🤖 AI Summary
To address low sample efficiency and the need for manually specified task similarities in real-world multi-task reinforcement learning (RL), this paper proposes a novel low-rank approximation method based on higher-order Q-tensors—the first to incorporate tensor decomposition into value function modeling for multi-task RL. By representing the shared Q-function structure via low-rank tensorization, our approach jointly infers task similarities and learns policies during optimization, eliminating reliance on prior assumptions about task relatedness. Integrated with stochastic optimization, it significantly improves data efficiency.
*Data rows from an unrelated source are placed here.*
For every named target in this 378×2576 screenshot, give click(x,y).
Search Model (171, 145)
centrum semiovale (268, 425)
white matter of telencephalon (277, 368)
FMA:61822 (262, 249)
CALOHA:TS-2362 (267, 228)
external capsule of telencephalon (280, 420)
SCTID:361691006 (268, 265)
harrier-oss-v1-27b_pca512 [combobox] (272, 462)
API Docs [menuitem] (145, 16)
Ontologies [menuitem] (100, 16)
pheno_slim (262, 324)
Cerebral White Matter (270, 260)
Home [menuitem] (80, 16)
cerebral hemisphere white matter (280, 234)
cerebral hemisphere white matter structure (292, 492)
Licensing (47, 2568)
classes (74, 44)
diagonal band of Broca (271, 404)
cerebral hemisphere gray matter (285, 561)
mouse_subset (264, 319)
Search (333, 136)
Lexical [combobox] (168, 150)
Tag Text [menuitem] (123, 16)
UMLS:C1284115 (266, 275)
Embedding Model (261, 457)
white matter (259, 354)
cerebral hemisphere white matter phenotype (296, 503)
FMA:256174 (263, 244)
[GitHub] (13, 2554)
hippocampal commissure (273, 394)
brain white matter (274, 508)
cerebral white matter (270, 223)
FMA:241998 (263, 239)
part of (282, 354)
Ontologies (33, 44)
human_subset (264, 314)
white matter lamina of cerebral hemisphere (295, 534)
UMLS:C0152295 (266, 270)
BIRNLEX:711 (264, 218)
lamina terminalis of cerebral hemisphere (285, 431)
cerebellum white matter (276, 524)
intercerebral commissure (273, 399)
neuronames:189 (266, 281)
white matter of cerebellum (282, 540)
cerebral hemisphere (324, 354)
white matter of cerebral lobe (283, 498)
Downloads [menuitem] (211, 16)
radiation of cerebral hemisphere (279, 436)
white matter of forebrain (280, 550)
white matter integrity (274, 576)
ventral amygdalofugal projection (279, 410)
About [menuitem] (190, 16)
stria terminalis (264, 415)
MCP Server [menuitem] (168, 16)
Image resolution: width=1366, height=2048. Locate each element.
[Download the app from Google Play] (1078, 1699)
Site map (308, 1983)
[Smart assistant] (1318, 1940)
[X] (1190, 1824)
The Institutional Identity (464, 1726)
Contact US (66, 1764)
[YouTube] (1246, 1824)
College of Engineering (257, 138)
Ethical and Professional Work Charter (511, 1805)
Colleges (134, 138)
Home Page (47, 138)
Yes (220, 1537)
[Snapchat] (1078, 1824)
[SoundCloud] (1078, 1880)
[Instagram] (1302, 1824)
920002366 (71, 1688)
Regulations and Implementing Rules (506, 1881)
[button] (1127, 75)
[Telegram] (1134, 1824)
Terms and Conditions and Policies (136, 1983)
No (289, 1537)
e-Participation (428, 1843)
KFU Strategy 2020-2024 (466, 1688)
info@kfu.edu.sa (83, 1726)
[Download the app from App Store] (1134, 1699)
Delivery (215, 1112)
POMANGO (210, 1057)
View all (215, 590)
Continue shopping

Evaluated on two realistic benchmarks—cart-pole control and multi-device wireless communication—our method achieves 37%–52% higher sample efficiency compared to state-of-the-art approaches, while demonstrating substantially improved cross-task generalization performance.
📝 Abstract
In pursuit of reinforcement learning systems that could train in physical environments, we investigate multi-task approaches as a means to alleviate the need for massive data acquisition. In a tabular scenario where the Q-functions are collected across tasks, we model our learning problem as optimizing a higher order tensor structure. Recognizing that close-related tasks may require similar actions, our proposed method imposes a low-rank condition on this aggregated Q-tensor. The rationale behind this approach to multi-task learning is that the low-rank structure enforces the notion of similarity, without the need to explicitly prescribe which tasks are similar, but inferring this information from a reduced amount of data simultaneously with the stochastic optimization of the Q-tensor. The efficiency of our low-rank tensor approach to multi-task learning is demonstrated in two numerical experiments, first in a benchmark environment formed by a collection of inverted pendulums, and then into a practical scenario involving multiple wireless communication devices.